If you’re looking to grow your savings and you’re wondering how much your money could be worth after a certain amount of time, it’s important to understand Annual Percentage Yield (APY). APY is the total interest earned on an account, divided by the principal amount and expressed as a percentage. Knowing how to calculate APY can help you estimate the total amount of interest you could earn, and in turn, inform your decision-making when choosing where to invest your money.
To calculate APY, you would first divide your interest earned by the principal amount. For example, if you have $1,000 in a savings account and you earned $30 in interest in a year, you would divide $30 by $1,000 to get 0.030. Then, add 1 to this number, giving you a total of 1.030.
Next, you would divide 1 by the number of times your interest compounds in a year. For example, if you have a savings account that compounds interest monthly, you would divide 1 by 12, giving you 0.083.

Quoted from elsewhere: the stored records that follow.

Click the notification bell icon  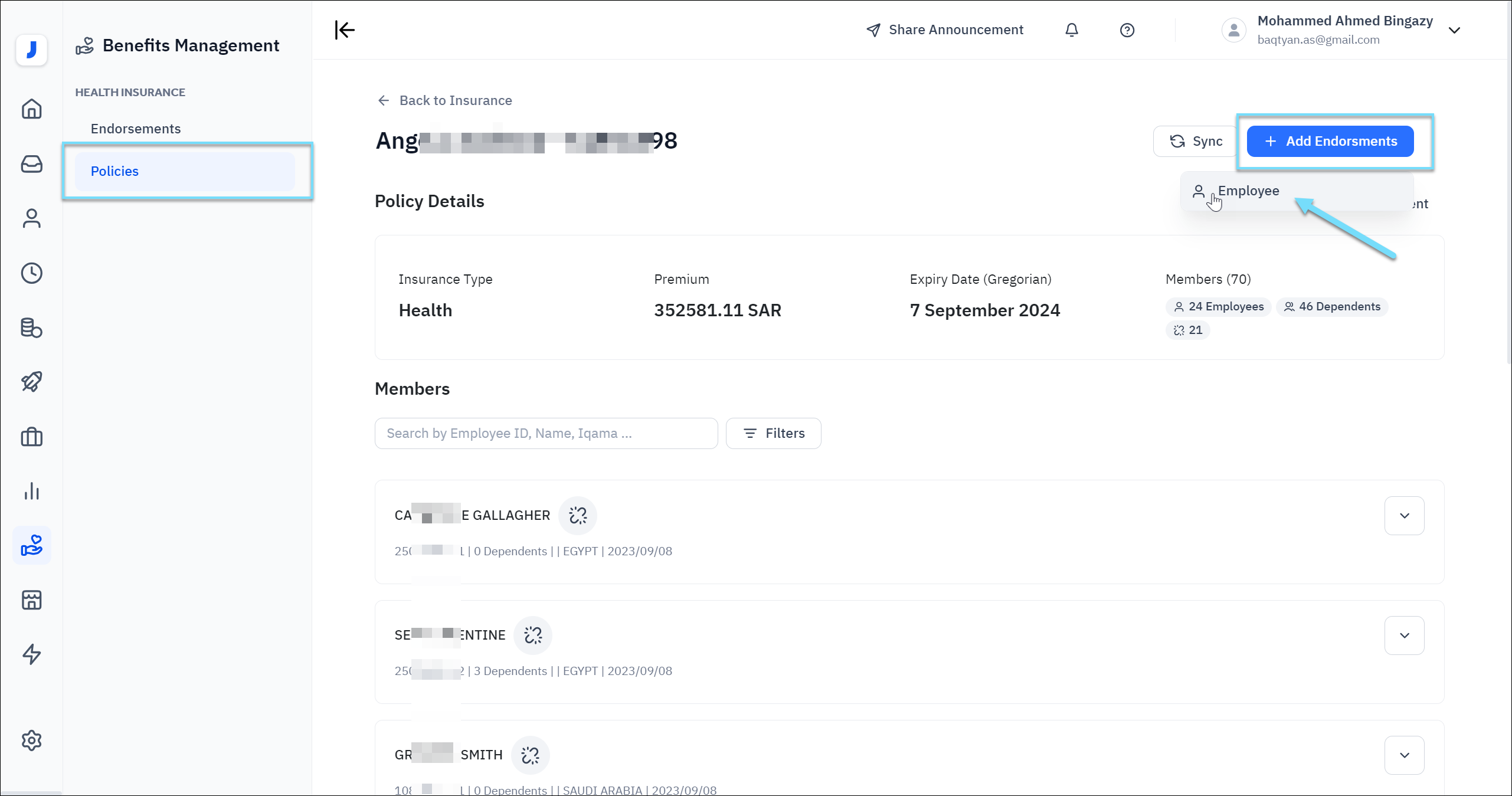1072,30
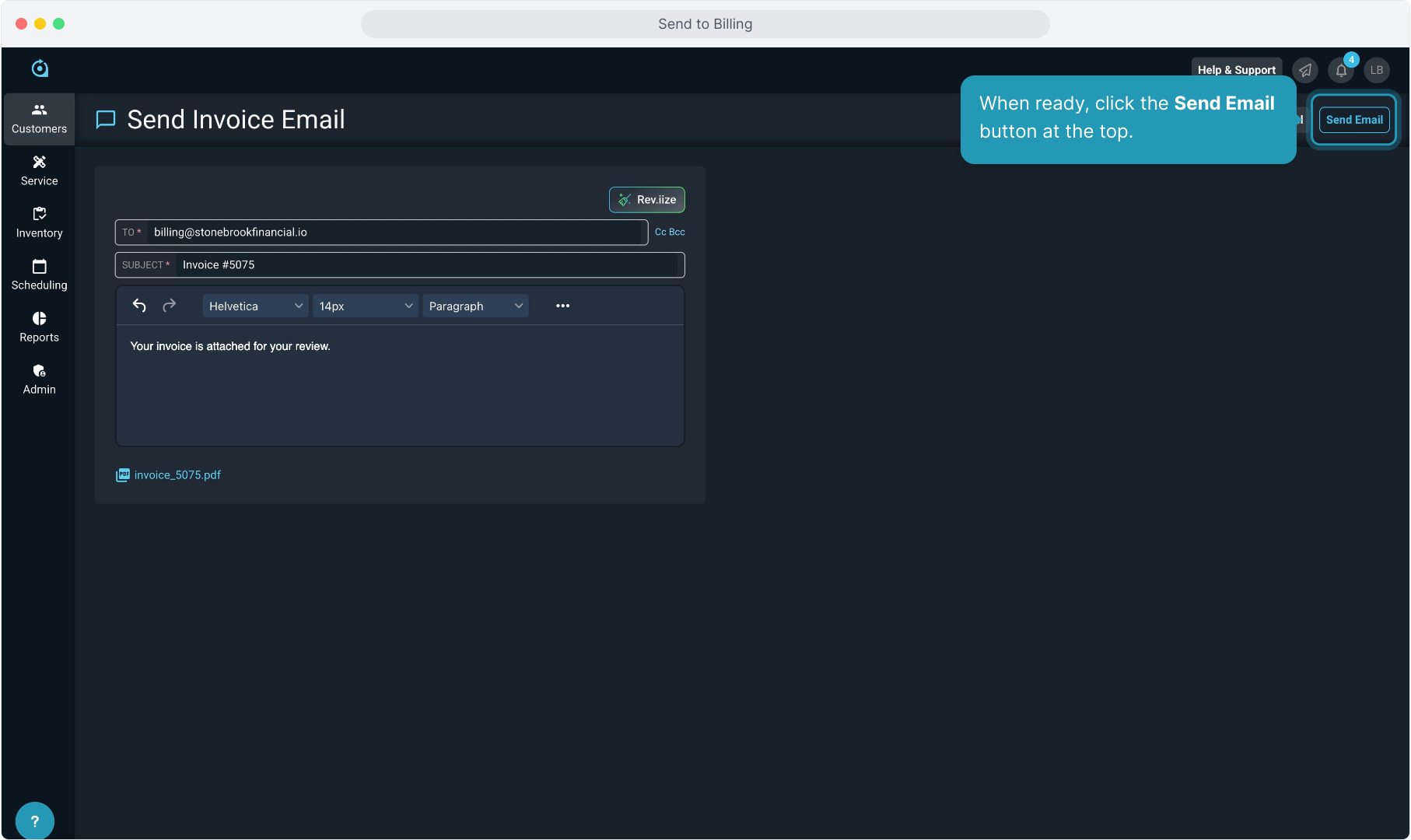Click the paper plane icon in header
Viewport: 1411px width, 840px height.
(1305, 70)
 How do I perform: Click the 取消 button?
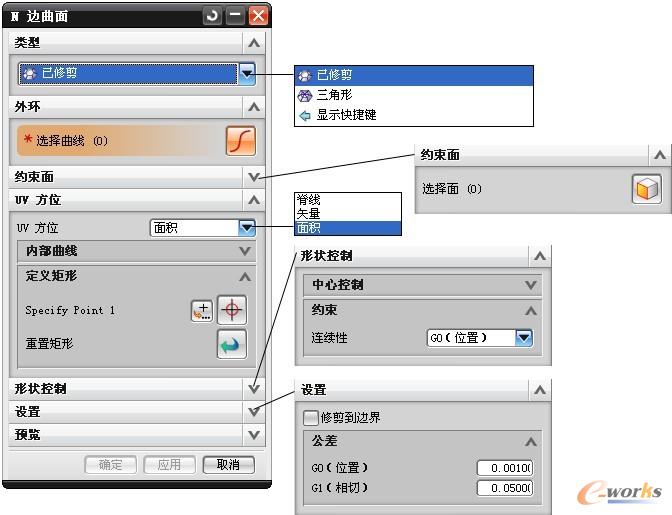point(228,465)
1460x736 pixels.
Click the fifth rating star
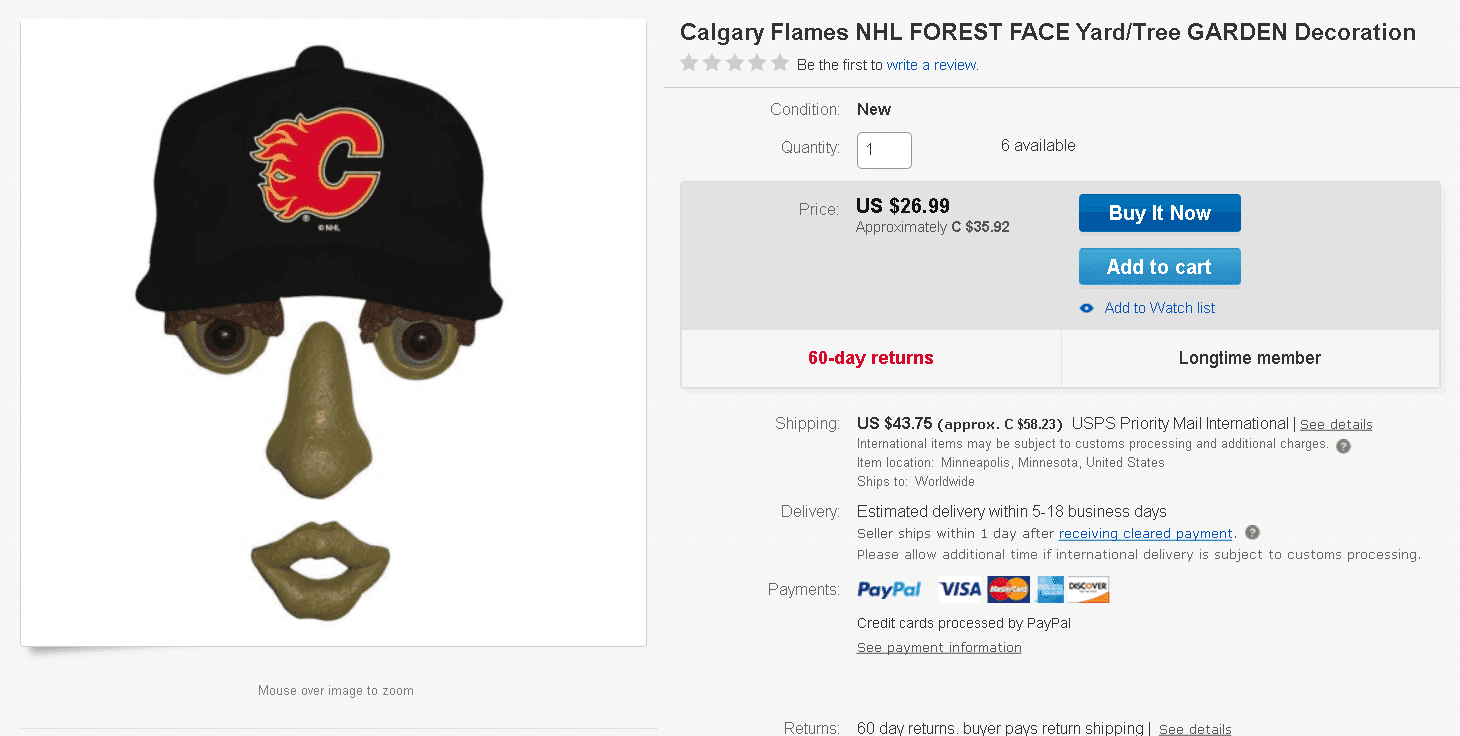[780, 63]
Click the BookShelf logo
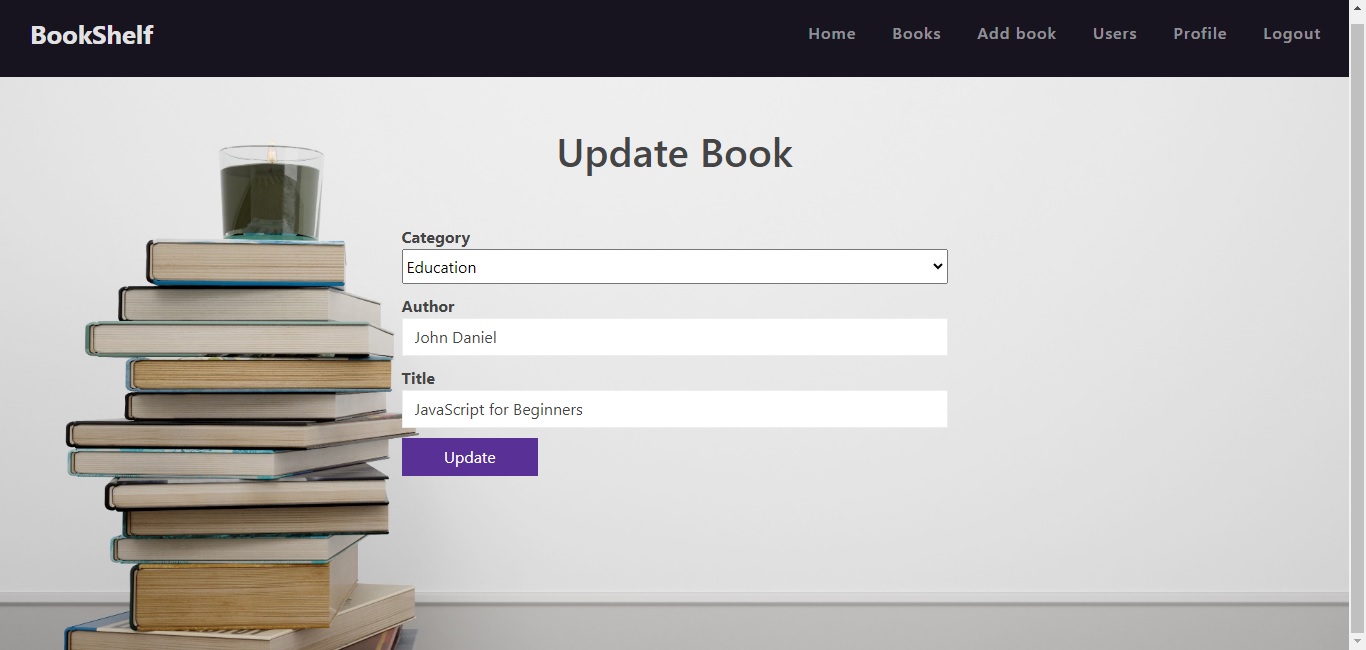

Finally, you would take 1.030 and raise it to the power of 0.083. This will give you the calculation for APY. For example, if you had a savings account that earned $30 in interest in a year on a $1,000 principal with a monthly compounding frequency, the APY would be 1.030^0.083, which equals 1.0317, or 3.17%.
If you don’t want to run the math yourself and you’re looking for an easier way to calculate APY, you can use an online compound interest calculator. This can save you time and help you make more informed decisions about where you want to invest your money.
Today, the best savings accounts earn more than 3% APY and a few of the top accounts pay close to 4%. Check out the Ultimate Rate-Chaser Calculator to see how much extra you could be earning with the current offers of 4% APY on up to $6,000 total ($2,000 each on three accounts).
It’s important to note that APY is not the same as interest rate. interest rate is the rate paid on the principal amount and is usually expressed as a percentage. APY or Annual Percentage Yield takes into account the effect of compounding interest. This means that APY is the total amount of interest that would be earned if the interest compounds for a year.
When choosing a savings account, you should pay attention to both the interest rate and the APY, as this will give you a better idea of how much your money could potentially earn over time.
Understanding how to calculate APY can give you a better understanding of how much your money could be worth in the future. Knowing how to calculate APY can help you make more informed decisions when it comes to invest your money and choosing a savings account.